>>>

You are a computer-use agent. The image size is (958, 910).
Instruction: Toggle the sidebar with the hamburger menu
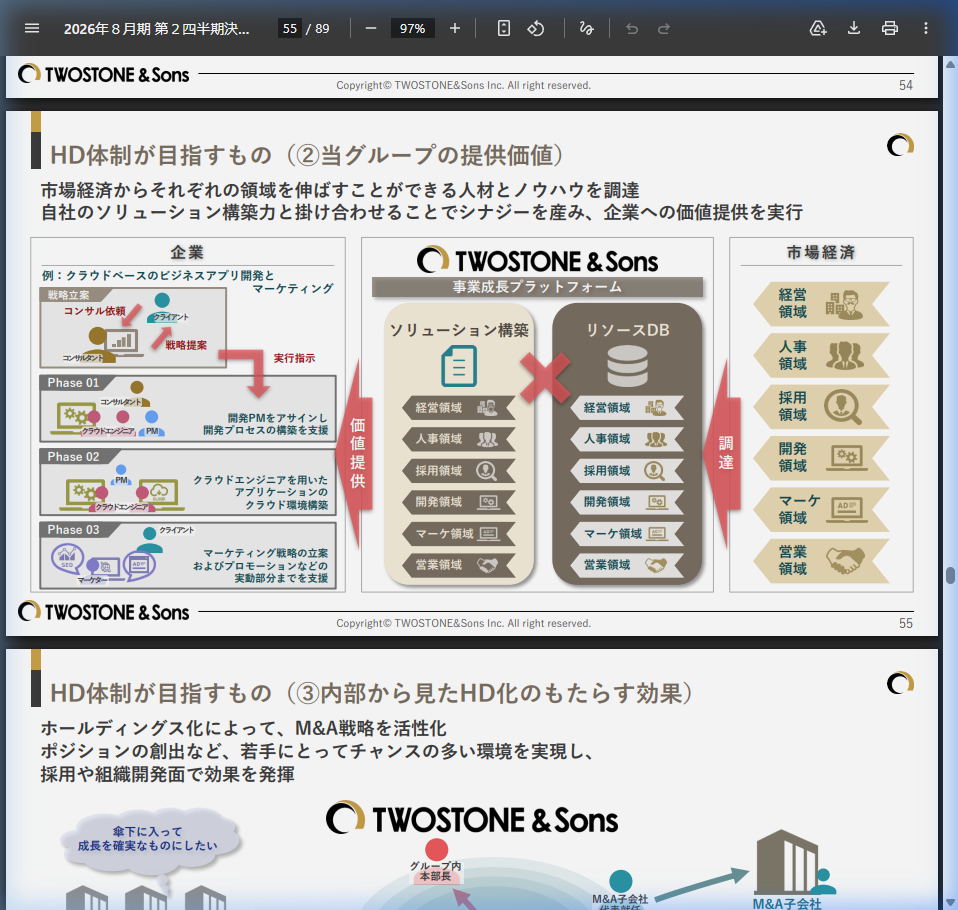coord(32,28)
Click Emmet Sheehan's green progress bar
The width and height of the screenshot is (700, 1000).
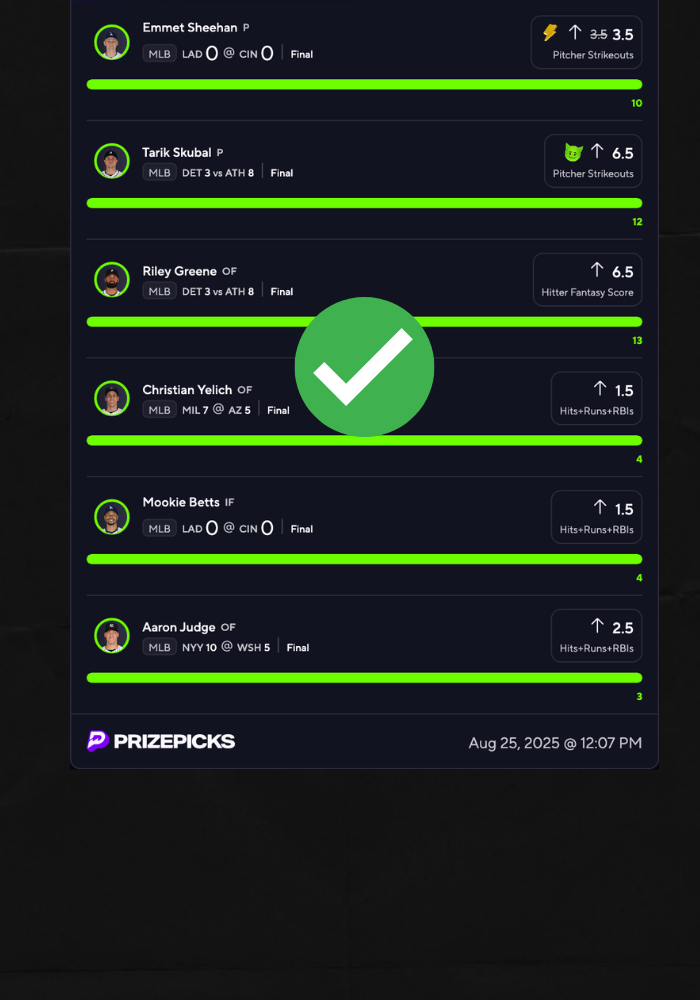(x=364, y=84)
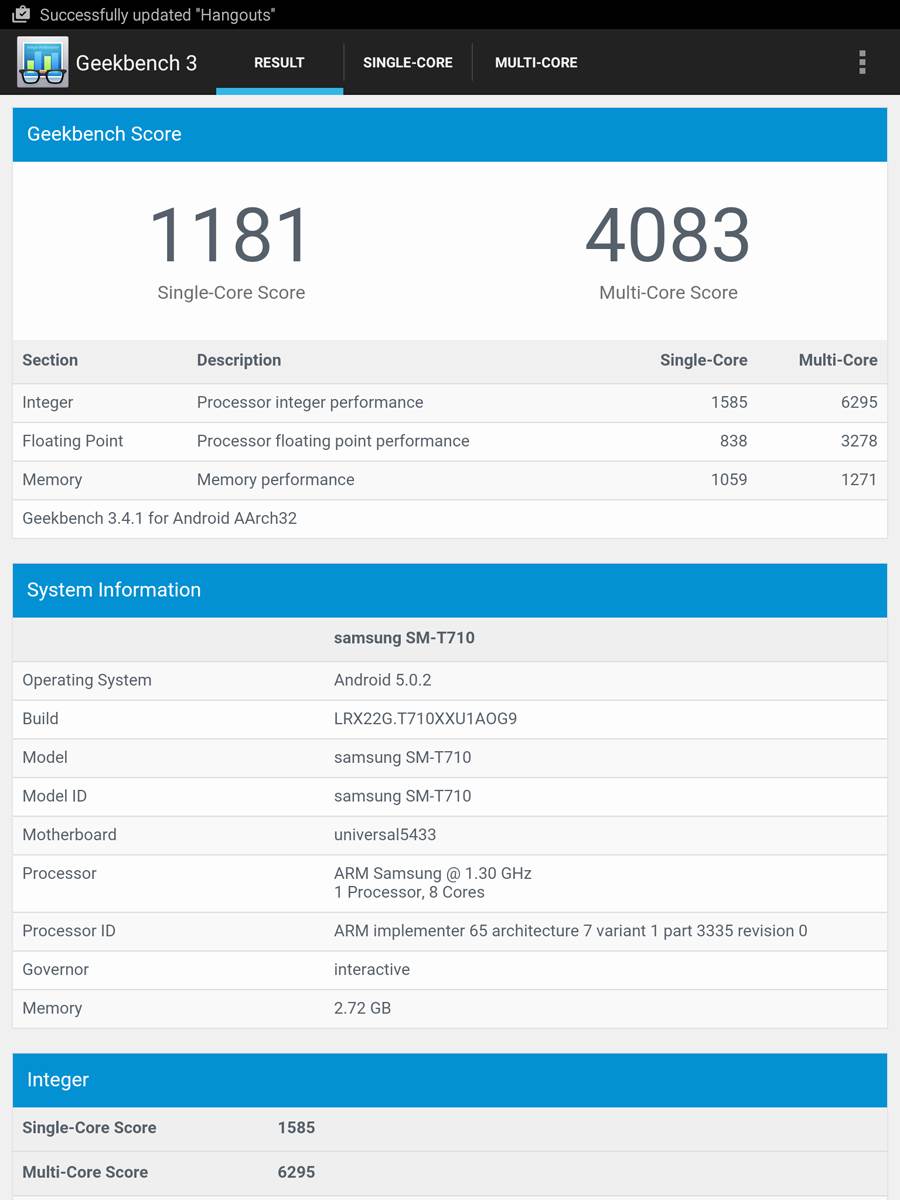Select the Processor ID row
This screenshot has height=1200, width=900.
(x=449, y=931)
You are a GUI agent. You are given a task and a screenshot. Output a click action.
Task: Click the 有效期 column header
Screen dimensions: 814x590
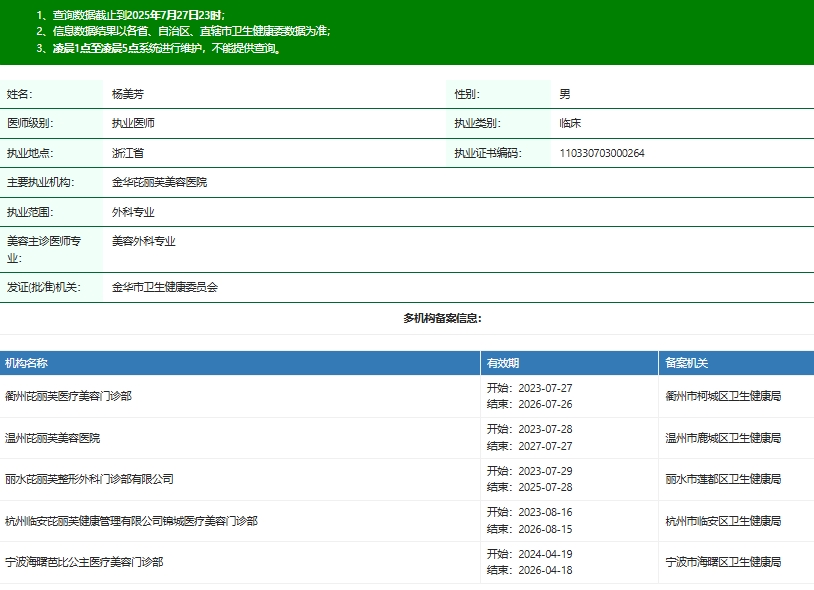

<<<

> _Your goal_
Reproduce all of the records above line for line without changing any wording, and leave out the pictures.

> _Solution to this problem_
You are a computer-use agent. The image size is (958, 910).
Instruction: Toggle the sidebar with the hamburger menu
coord(32,28)
Click Emmet Sheehan's green progress bar
The width and height of the screenshot is (700, 1000).
(x=364, y=84)
Select the Processor ID row
This screenshot has height=1200, width=900.
(x=449, y=931)
You are a GUI agent. You are given a task and a screenshot. Output a click action.
Task: Click the 有效期 column header
Screen dimensions: 814x590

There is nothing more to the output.